Drug resistance in cancer is shaped not only by evolutionary processes but also by eco-evolutionary interactions between tumor subpopulations. These interactions can support the persistence of resistant cells even in the absence of treatment, undermining standard aggressive therapies and motivating drug holiday-based approaches that leverage ecological dynamics. A key challenge in implementing such strategies is efficiently identifying interaction between drug-sensitive and drug-resistant subpopulations. Evolutionary game theory provides a framework for characterizing these interactions. We investigate whether spatial patterns in single time-point images of cell populations can reveal the underlying game theoretic interactions between sensitive and resistant cells. To achieve this goal, we develop an agent-based model in which cell reproduction is governed by local game-theoretic interactions.
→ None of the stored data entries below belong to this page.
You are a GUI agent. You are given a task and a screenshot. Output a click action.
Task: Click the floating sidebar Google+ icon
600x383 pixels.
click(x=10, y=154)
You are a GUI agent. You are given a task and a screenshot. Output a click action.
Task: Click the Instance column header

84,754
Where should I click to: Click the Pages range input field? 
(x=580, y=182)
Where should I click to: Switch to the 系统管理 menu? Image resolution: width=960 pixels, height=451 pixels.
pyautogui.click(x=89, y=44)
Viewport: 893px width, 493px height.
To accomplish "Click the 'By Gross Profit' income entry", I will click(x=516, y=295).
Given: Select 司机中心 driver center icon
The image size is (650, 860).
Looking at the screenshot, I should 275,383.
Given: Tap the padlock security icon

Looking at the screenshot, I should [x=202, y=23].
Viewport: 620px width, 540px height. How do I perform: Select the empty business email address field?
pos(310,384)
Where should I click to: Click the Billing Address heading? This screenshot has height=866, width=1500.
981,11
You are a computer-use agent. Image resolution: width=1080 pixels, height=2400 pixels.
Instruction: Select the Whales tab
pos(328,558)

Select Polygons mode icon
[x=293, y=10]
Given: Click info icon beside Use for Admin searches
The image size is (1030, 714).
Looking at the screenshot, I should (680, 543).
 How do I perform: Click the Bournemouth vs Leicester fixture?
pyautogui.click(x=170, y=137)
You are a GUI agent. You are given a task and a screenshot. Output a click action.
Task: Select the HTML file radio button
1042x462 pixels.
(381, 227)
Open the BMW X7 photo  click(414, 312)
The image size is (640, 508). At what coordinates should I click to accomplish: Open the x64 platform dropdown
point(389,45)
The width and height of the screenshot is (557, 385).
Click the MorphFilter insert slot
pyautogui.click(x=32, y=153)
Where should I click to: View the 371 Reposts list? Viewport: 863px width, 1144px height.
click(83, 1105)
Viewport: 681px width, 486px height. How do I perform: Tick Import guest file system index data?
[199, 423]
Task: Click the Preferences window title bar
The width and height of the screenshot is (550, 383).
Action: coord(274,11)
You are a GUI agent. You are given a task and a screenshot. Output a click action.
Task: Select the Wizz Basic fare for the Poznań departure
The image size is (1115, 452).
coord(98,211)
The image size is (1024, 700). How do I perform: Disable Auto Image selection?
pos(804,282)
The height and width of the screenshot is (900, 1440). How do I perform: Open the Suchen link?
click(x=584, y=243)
We compute a suite of spatial statistics on single time-point images from the agent-based model under a range of games being played between cells. We quantify the informativeness of each spatial statistic and demonstrate that a simple machine learning model can classify the type of game being played. Our findings suggest that spatial structure contains sufficient information to infer ecological interactions. This work represents a step toward clinically viable tools for identifying cell-cell interactions in tumors, supporting the development of ecologically informed cancer therapies.